--- Text block Enclosed Below ---

Friday, 8 June 2018

The mysterious world of county second eleven cricket

Posted by Tony Hutton

Regular readers will be will aware of my fondness of county second eleven cricket, especially when played away from the first team stadiums and located on pleasant club grounds. So it was that this week we encamped to Clifton Park, York to see Yorkshire Second XI take on MCC Young Cricketers, this perennial band of strolling players from not only around the country but from overseas as well.
Tuesday 5th June produced a one day Trophy game, with nothing at stake for Yorkshire who could not qualify for the semi-finals due to the point deducted for an over-wide bat. However if the visitors were to win they would have finished level with the top two in the Northern Group, Warwickshire and Worcestershire and then it would be down to run rates.

--- End of Enclosed Text block ---

■ Work instruction A:
In the blog post about county second eleven cricket, which team did Yorkshire Second XI play at Clifton Park, York?
■ Work instruction B:
Update the second eleven cricket post from the passage starting with "Regular readers will" through the one ending with "to run rates.", replacing "Clifton Park" with "the Clifton Park ground".
■ Work instruction C:
Please write what comes next in the post about county second eleven cricket, starting after its final sentence.

--- Supplied entries Enclosed Below ---

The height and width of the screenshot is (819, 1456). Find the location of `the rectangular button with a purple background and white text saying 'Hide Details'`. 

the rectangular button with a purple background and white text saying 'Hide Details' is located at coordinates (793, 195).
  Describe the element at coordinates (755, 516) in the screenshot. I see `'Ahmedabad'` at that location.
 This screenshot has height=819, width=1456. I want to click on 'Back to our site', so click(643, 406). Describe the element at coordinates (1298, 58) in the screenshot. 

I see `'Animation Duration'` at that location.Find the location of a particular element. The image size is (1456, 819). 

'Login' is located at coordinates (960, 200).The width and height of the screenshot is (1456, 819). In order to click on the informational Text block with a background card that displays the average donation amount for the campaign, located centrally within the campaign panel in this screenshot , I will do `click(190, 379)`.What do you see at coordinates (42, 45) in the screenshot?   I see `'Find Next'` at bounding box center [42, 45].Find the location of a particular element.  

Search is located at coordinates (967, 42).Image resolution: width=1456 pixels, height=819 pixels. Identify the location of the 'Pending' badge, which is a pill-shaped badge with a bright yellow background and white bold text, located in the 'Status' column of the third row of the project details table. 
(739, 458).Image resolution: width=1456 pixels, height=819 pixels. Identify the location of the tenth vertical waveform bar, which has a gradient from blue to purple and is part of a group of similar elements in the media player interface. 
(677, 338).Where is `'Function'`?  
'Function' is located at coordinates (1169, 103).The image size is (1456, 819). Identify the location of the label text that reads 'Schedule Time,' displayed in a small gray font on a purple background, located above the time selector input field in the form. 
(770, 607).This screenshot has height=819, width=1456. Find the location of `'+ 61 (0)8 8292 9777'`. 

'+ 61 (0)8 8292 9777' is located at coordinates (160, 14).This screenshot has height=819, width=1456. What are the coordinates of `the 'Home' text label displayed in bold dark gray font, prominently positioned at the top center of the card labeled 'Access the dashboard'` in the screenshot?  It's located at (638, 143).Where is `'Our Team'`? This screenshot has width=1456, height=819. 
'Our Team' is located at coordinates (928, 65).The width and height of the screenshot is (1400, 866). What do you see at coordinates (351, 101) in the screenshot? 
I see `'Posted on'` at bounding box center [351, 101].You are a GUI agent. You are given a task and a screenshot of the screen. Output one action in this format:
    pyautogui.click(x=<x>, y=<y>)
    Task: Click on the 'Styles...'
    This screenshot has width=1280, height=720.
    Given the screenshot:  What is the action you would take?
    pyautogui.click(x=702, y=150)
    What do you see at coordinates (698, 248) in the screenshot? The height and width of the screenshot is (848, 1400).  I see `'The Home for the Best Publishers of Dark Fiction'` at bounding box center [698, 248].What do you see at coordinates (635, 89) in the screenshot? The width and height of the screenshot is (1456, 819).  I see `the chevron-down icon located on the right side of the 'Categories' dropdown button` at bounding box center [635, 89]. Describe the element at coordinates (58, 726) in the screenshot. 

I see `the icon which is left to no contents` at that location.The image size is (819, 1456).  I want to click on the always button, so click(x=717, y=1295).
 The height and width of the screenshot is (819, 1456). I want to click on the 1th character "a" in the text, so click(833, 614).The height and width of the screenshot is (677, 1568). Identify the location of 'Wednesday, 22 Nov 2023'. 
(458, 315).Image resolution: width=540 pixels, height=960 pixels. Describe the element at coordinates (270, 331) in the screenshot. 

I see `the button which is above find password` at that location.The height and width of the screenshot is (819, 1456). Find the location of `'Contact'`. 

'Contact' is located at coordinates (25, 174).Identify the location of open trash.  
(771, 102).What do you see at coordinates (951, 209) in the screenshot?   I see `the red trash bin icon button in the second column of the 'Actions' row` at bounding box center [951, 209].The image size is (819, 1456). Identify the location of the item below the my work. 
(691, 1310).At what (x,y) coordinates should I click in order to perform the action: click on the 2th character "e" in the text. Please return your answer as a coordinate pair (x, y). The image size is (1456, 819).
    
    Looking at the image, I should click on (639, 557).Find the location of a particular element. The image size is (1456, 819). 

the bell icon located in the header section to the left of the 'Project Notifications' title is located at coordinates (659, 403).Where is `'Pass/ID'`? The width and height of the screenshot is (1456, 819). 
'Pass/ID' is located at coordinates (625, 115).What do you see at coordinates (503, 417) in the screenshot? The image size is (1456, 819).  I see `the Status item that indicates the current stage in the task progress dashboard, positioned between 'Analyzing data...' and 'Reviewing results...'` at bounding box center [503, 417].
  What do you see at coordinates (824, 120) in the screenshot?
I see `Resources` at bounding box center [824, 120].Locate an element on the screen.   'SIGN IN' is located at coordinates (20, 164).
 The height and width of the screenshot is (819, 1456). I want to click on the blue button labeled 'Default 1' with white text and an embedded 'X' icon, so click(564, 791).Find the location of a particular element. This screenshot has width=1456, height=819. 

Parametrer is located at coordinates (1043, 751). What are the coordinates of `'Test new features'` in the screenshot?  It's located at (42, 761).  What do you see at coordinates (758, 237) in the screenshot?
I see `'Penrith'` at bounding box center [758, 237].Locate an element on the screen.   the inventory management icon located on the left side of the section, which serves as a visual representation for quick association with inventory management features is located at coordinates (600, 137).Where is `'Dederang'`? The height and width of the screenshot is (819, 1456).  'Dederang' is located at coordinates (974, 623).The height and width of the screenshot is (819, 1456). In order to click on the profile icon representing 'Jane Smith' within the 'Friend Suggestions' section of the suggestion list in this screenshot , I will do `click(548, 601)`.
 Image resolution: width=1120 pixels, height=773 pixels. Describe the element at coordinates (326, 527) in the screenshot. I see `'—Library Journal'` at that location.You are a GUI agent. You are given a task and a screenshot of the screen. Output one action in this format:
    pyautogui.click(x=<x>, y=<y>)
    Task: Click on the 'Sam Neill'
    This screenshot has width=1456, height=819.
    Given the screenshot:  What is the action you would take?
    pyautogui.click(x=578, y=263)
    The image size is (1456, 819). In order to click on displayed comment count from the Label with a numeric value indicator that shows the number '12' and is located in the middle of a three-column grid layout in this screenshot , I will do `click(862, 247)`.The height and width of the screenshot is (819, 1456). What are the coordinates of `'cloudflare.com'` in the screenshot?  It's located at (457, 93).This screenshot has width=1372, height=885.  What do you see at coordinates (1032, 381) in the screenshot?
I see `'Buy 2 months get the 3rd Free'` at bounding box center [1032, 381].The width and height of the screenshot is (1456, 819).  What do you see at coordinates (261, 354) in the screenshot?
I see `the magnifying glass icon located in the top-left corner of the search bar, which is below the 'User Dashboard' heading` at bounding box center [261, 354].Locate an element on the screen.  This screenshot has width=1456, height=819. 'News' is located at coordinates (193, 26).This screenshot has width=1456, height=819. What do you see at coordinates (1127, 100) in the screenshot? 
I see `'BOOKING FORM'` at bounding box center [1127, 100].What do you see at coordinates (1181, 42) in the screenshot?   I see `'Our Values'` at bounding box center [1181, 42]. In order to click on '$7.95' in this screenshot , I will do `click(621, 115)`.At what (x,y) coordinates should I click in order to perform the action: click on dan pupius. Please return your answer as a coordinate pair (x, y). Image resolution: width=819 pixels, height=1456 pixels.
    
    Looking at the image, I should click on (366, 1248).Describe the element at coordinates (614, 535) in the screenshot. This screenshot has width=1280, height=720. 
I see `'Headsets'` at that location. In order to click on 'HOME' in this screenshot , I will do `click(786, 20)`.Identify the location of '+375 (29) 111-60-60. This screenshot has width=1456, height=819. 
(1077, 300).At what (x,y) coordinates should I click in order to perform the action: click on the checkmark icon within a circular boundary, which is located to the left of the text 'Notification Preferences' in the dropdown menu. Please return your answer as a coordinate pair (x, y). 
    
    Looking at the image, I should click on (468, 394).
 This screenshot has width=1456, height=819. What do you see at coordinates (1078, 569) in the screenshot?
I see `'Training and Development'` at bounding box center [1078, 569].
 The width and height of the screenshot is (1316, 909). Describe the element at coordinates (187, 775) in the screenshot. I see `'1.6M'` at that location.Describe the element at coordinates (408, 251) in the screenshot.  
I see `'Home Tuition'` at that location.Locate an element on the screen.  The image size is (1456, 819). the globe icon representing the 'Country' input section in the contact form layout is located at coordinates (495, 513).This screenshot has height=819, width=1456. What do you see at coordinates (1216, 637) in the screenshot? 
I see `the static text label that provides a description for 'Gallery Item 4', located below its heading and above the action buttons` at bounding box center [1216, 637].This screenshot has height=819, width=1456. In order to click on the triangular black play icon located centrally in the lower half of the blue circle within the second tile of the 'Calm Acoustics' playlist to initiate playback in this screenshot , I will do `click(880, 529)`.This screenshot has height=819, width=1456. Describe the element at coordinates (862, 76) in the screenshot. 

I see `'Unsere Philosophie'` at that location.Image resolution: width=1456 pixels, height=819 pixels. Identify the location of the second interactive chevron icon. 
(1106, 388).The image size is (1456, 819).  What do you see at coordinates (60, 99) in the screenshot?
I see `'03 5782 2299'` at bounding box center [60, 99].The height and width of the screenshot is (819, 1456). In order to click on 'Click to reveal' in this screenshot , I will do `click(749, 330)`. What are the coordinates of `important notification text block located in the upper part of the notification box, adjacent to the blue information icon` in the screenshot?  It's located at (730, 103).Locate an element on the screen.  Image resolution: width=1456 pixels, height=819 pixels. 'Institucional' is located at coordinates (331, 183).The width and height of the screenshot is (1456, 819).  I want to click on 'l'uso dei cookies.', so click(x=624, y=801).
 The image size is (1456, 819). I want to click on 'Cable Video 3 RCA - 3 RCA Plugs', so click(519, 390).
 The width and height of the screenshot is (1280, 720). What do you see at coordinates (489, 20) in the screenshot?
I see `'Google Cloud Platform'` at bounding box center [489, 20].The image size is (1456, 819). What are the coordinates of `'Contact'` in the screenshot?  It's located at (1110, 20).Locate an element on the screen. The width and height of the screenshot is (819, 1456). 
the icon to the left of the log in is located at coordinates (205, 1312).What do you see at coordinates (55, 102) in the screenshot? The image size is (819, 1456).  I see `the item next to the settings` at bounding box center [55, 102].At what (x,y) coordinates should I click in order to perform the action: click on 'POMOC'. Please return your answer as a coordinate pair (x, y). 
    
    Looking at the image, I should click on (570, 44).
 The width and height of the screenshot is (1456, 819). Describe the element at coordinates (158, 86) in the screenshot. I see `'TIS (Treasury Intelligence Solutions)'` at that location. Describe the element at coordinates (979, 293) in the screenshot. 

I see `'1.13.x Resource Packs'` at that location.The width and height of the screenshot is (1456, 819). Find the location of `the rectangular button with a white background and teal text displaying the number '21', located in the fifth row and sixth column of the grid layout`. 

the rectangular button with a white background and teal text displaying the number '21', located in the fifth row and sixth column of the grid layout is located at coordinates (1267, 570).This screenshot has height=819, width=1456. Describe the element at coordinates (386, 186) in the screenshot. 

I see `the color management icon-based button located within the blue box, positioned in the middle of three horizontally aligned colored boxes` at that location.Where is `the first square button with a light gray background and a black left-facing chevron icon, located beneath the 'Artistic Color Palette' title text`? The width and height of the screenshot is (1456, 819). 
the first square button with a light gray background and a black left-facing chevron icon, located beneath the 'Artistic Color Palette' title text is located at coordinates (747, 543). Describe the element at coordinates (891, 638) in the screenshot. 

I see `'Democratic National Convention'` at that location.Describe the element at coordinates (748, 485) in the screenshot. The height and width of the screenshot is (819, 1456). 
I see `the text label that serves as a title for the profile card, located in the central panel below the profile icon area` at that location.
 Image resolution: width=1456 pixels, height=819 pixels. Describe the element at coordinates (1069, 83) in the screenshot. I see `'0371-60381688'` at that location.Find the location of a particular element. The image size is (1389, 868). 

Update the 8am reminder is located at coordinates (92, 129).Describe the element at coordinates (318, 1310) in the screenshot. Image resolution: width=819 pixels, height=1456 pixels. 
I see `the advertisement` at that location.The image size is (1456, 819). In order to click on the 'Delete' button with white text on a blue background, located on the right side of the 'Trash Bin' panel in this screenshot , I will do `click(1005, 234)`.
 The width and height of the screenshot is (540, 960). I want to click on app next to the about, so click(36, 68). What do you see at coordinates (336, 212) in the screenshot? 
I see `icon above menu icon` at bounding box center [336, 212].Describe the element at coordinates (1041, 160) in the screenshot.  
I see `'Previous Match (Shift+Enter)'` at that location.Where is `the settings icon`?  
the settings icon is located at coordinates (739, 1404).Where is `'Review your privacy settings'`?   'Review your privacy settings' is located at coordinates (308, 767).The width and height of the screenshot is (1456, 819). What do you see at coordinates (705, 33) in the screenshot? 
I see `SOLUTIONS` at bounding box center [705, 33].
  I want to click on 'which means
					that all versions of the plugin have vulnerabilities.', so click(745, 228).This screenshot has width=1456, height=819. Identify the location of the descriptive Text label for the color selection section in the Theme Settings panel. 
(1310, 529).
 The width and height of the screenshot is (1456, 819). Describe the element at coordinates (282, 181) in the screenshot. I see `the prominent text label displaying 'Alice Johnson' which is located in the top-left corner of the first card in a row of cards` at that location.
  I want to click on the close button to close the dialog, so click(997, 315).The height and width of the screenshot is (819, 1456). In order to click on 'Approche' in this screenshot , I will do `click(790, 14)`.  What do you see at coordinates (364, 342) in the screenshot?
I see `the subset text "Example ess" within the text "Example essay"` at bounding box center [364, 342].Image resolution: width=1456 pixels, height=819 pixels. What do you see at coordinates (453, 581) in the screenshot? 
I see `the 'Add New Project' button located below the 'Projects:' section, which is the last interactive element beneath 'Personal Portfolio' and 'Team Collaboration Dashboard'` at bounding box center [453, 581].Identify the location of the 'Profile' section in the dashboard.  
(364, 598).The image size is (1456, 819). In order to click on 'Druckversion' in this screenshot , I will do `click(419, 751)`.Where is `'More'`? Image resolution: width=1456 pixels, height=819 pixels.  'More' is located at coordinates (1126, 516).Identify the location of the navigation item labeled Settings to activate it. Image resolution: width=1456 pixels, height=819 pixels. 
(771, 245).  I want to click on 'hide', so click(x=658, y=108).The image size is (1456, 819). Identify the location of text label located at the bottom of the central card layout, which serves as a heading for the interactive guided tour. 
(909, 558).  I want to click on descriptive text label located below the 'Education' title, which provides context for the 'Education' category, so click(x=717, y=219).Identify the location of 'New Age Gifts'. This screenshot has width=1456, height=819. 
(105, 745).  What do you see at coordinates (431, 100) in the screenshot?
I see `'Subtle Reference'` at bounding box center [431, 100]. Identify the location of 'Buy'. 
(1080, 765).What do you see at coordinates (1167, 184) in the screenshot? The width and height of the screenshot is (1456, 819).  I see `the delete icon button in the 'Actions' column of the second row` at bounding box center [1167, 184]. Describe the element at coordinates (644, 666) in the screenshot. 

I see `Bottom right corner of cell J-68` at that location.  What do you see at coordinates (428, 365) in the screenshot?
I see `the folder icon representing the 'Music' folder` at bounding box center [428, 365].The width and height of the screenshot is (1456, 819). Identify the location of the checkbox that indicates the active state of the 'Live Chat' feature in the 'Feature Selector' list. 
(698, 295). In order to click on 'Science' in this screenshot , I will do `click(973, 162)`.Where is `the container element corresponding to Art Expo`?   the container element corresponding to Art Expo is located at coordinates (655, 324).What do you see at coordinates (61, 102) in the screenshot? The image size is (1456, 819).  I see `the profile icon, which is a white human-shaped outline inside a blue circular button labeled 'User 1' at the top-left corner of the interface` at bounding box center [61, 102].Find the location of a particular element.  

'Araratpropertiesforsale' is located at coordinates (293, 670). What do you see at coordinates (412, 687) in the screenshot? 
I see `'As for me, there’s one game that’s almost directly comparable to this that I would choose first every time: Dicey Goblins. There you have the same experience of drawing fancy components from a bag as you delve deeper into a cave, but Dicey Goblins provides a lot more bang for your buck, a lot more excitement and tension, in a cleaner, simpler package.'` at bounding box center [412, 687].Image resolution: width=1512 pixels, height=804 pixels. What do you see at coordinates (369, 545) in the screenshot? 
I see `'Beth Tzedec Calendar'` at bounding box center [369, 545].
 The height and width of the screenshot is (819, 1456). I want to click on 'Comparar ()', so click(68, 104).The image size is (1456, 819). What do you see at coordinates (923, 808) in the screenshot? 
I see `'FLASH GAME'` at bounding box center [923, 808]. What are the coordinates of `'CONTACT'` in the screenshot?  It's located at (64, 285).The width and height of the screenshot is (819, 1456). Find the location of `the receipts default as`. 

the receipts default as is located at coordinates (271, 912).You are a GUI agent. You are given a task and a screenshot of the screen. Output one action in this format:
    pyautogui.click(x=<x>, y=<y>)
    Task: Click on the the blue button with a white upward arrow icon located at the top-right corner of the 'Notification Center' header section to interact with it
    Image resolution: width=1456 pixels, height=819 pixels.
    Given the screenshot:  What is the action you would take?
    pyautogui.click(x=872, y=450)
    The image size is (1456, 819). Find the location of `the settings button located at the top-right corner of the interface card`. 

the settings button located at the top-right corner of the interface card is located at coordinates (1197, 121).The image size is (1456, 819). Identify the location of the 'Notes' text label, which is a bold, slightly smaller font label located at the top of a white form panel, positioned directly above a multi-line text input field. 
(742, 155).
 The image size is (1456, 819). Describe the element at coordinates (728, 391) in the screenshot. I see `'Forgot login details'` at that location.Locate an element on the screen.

--- End of Enclosed Supplied entries ---

■ Answer section A:
MCC Young Cricketers.

■ Answer section B:
Regular readers will be will aware of my fondness of county second eleven cricket, especially when played away from the first team stadiums and located on pleasant club grounds. So it was that this week we encamped to the Clifton Park ground, York to see Yorkshire Second XI take on MCC Young Cricketers, this perennial band of strolling players from not only around the country but from overseas as well.
Tuesday 5th June produced a one day Trophy game, with nothing at stake for Yorkshire who could not qualify for the semi-finals due to the point deducted for an over-wide bat. However if the visitors were to win they would have finished level with the top two in the Northern Group, Warwickshire and Worcestershire and then it would be down to run rates.

■ Answer section C:
MCC won the toss and batted with an impressive opening partnership of Ben Curran, brother of the Surrey and England pair, and Joe Barrett, who has been around the block, so to speak, in search of a county contract for some years. He was last seen scoring runs for Worcester Seconds on our recent trip to Barnt Green. This is where the invaluable County Second Eleven Annual comes into it's own as it enables you to find details of all the mysterious players that inhabit it's comprehensive pages. Barrett, it tells us was born in Oxfordshire, but has already played for the second elevens of Gloucester, Hants, Notts and Leicester.

This pair made an impressive start against first team opening bowlers Coad and Brooks, not being used by the senior eleven in the Royal London 50 over competition being played at the moment. They put on eighty together for the first wicket in only fourteen overs before Barrett was caught off Shaw for forty. Imtiaz, the wicket keeper soon followed caught behind off the other second string seamer, Wainman, for two. The introduction of off spinner Shutt brought the downfall of Curran, lbw for forty four and MCC had slumped from 80-0 to 91-3.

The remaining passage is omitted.